I had every intention of writing about relevant things today, for instance like my upcoming move to France. But all I can think about is butter. It started out innocent enough, I was making a quesadilla for lunch and found a big ole tub of I can't believe it's not Butter! in the fridge. I'm not a huge fan of food substitutes like this--but went ahead and used it to grease up the pan. I was not prepared for the layer of gelatin that emerged as it heated up...followed by its disintegration into an amber colored ash. Grossed out, I started to read the ingredients (which might as well be in Chinese) and then started to search online for other blogs/sites that have addressed the issue.

To my surprise, most of what I found was praise for this fake food product, people so thrilled that they can now add gobs of calorie-free unmeltable faux butter to their favorite foods. Is this what we have become? And this isn't just butter, I feel like everything is being substituted and chemically altered so that we can feel better about consuming it. But the more synthetic our foods are, the more difficult they are to digest and the more health issues emerge. Sure, you  might lose weight from reducing caloric intake, but it's not good to get so comfortable with all of the fake foods out there. Questions need to be asked. If it's not butter, then what the hell is it?

After attempting to go completely raw last fall, I am weary of the urge to set a challenging dietary goal for myself because it seems like every time I set the bar so high, I fall far beneath it. But one campaign that I think would be both doable and beneficial is that Below Five Diet. This basically means that I will only eat foods that have five or less ingredients on their label. The idea is to quickly figure out how difficult this is, and to start consuming more fruits, vegetables, nuts and seeds, and lean meats..basically paleo. This seems simple enough but becomes significantly more difficult when eating out.
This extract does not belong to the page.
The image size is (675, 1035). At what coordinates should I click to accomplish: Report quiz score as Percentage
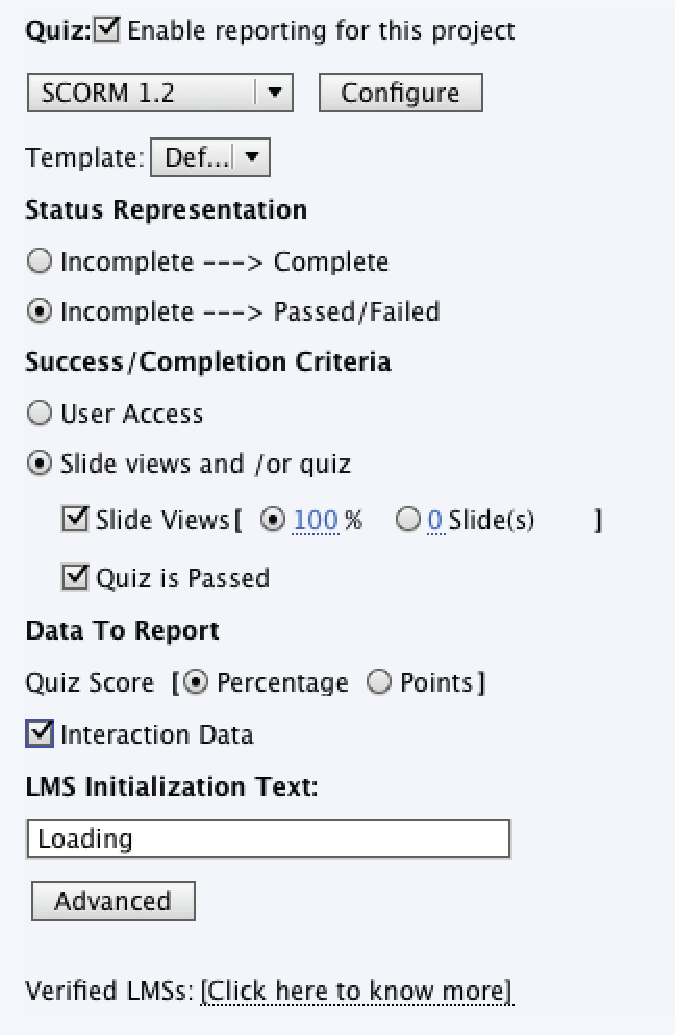(197, 683)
Next week I am headed to Florida to visit family, where the food is plenty and the liquor cabinet is always wide open. So we'll see how that goes.

I tend to write about food a lot because first of all, I love it. And second of all I am determined to find a balance, where I am enjoying food and life and staying healthy--without consuming products like fake butter or becoming one of those women who has to create her own menu every time she eats out. You know, the no-gluten absolutely no dairy pescatarians. Does it really have to be so complicated? I am really thankful for other enthusiasts who promote eating balanced, organic, simple foods that taste good.

Monday, August 15, 2011

Here Goes Nothing...

My sister made me do this. No, maybe it was the mother of the little girl that I nanny for. Or perhaps it was me all along. Well, whatever birthed my interest in blogging has brought me here, to this moment, rambling at my laptop. Not that I don't believe in the power of blogging and social media. I do- but mostly I believe in writing as a path towards self-discovery, and blogging as a means of motivation to write routinely.

That being said, I have been so hesitant to start a blog for two main reasons--first and foremost, I did not want to be grouped into the category of women who blog because they (honestly) believe that they will one day become famous like Amy Adams did in Julie & Julia. I mean cute movie, but who are we kidding? Secondly, I am a verocious type-A perfectionist who is in the worst writing rut of her life. I used to enjoy writing and be extremely proud of my work, and somewhere in between graduating from college and job application numero 4,000, I lost my confidence. My voice. My drive.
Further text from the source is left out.